* EXTRAIT
# # # #

Le festival de Saint-Céré propose deux semaines d’une riche programmation entre lyrique et musique de chambre pour satisfaire tous les mélomanes. Selon son conseiller artistique Jean Baptiste Henriat, sa mission n’est pas de proposer des œuvres lyriques en grandes formes. L’enjeu est plutôt de « construire un précieux lien de confiance avec le public local en proposant des versions écourtées, allégées mais jamais appauvries, avec des partis pris scéniques forts, dans une grande diversité d’esthétiques et de formes ».
Celui qui est également délégué général du Chœur de Radio France se réjouit de créer des relations au long cours avec des structures ayant la même sensibilité. C’est le cas avec la compagnie Muziektheater Transparant, basée à Anvers, qui propose ici – après le théâtre de l’Athénée l’an passé – une version au confluent de la musique et de la littérature du Rigoletto de Verdi et du Roi s’amuse de Victor Hugo.

# # # #

* DONNÉES BRUTES

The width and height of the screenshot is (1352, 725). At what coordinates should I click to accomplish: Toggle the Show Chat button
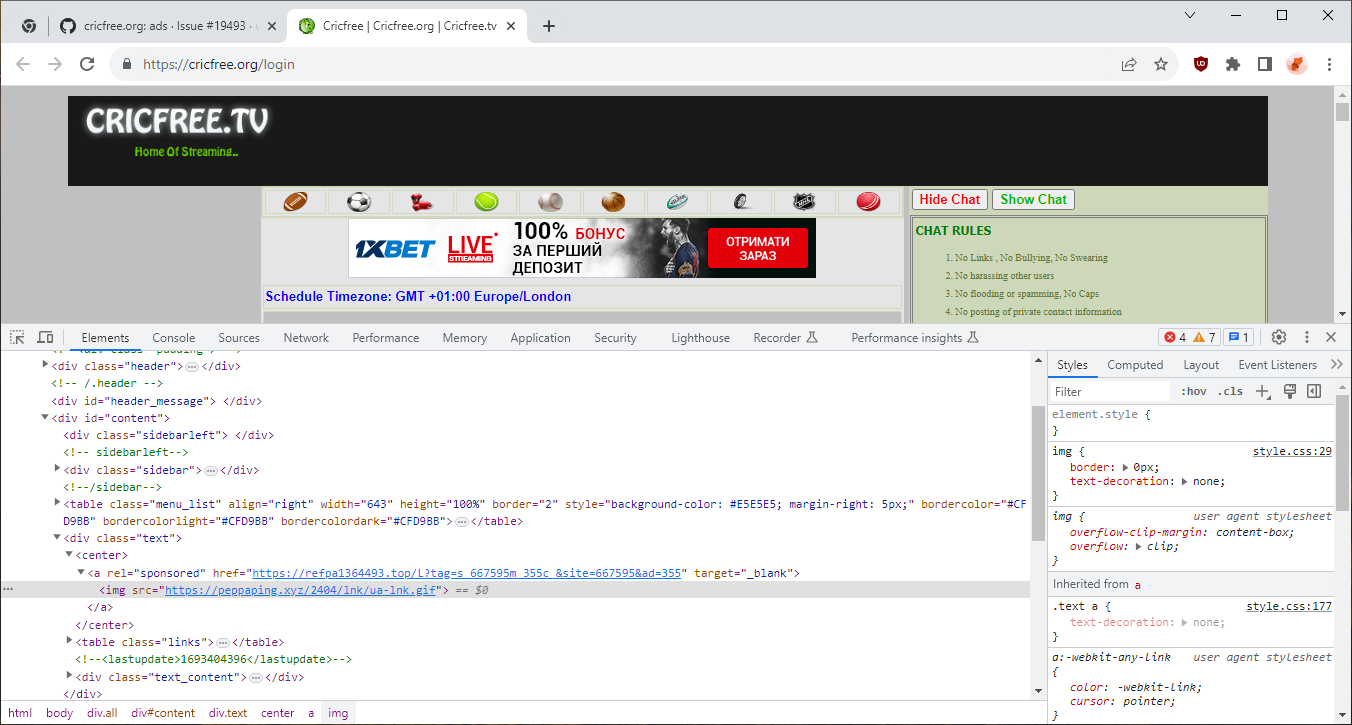1033,199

# # # #

* EXERCICES PROPOSÉS
• A. Dans l'extrait sur le festival de Saint-Céré, échangez « compagnie » contre « troupe », puis recopiez le passage qui commence par les mots contenant « Celui qui est » et se termine par « de Victor Hugo. ».
• B. Poursuivez le texte sur le festival de Saint-Céré à partir de l'endroit où il s'arrête.
Les données qui précèdent ne servent à rien ici.

* CORRIGÉS
• A.
Celui qui est également délégué général du Chœur de Radio France se réjouit de créer des relations au long cours avec des structures ayant la même sensibilité. C’est le cas avec la troupe Muziektheater Transparant, basée à Anvers, qui propose ici – après le théâtre de l’Athénée l’an passé – une version au confluent de la musique et de la littérature du Rigoletto de Verdi et du Roi s’amuse de Victor Hugo.

• B.
Le festival investit avec gourmandise les lieux patrimoniaux les plus divers : châteaux, jardins, églises… Après l’exceptionnel Castelneau-Bretenoux pour la tragédie de Carmen, c’est le superbe écrin Renaissance du château de Montal qui sert de cadre à cette soirée d’opéra de tréteaux, en plein air, délicieusement débuté par un dîner champêtre.
Une porte, deux escabeaux encadrent un piano monté sur un plateau tournant qui permet de dévoiler dès le début de la soirée, la scène finale de Rigoletto : le bouffon du roi découvre sa fille morte en lieu et place du souverain dont il avait commandité l’assassinat. C’est en flash-back que Filip Jordens, excellent comédien, nous narre la farce qui a mené au drame.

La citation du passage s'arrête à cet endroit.